▸ Exercise description
From the line containing "This screenshot has height=828, width=1101." to the last line of the listing, both included, copy every line exactly and drop the pictures.

### Supplied information

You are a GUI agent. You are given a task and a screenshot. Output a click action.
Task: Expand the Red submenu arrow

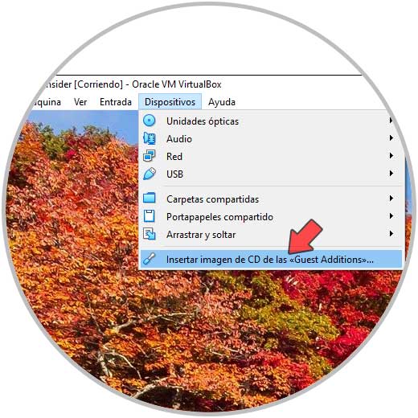(391, 156)
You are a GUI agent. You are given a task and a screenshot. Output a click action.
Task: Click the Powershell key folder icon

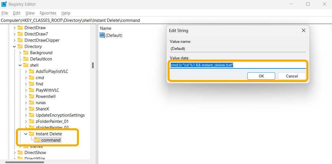[32, 96]
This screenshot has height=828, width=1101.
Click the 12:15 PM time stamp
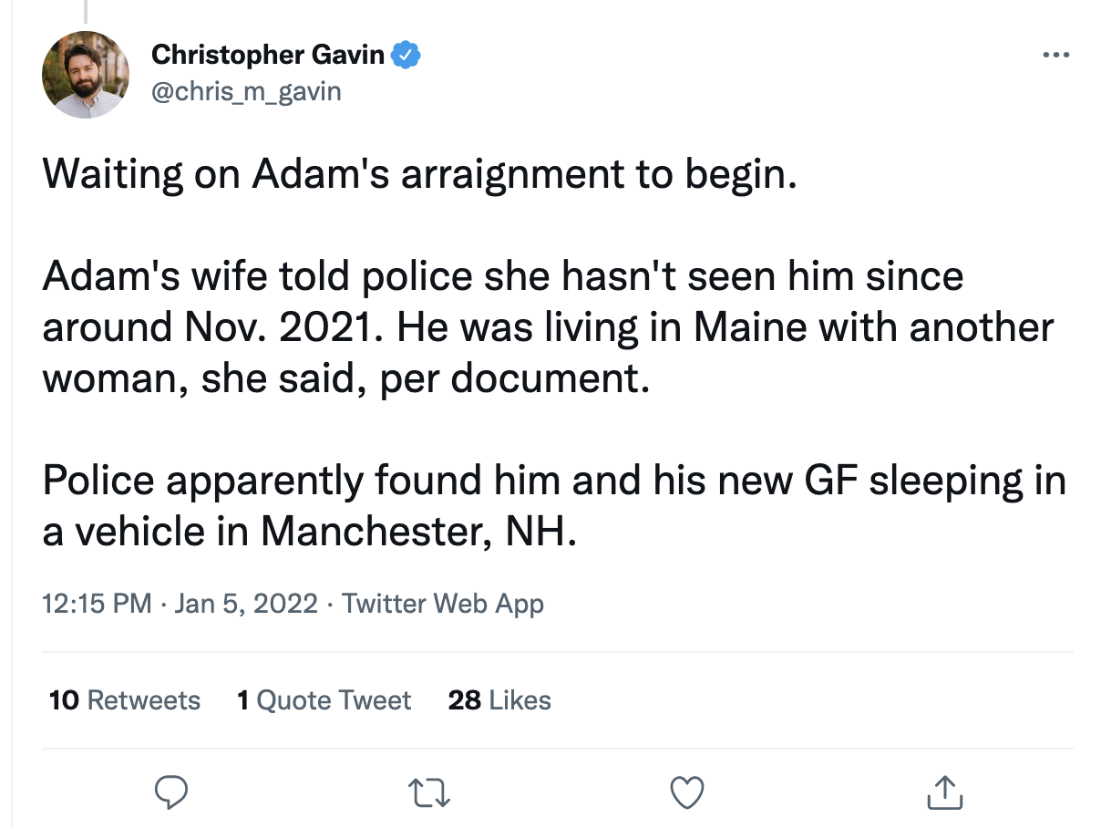(97, 604)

######

▸ Answer section
This screenshot has height=828, width=1101.
Click the 12:15 PM time stamp
(97, 604)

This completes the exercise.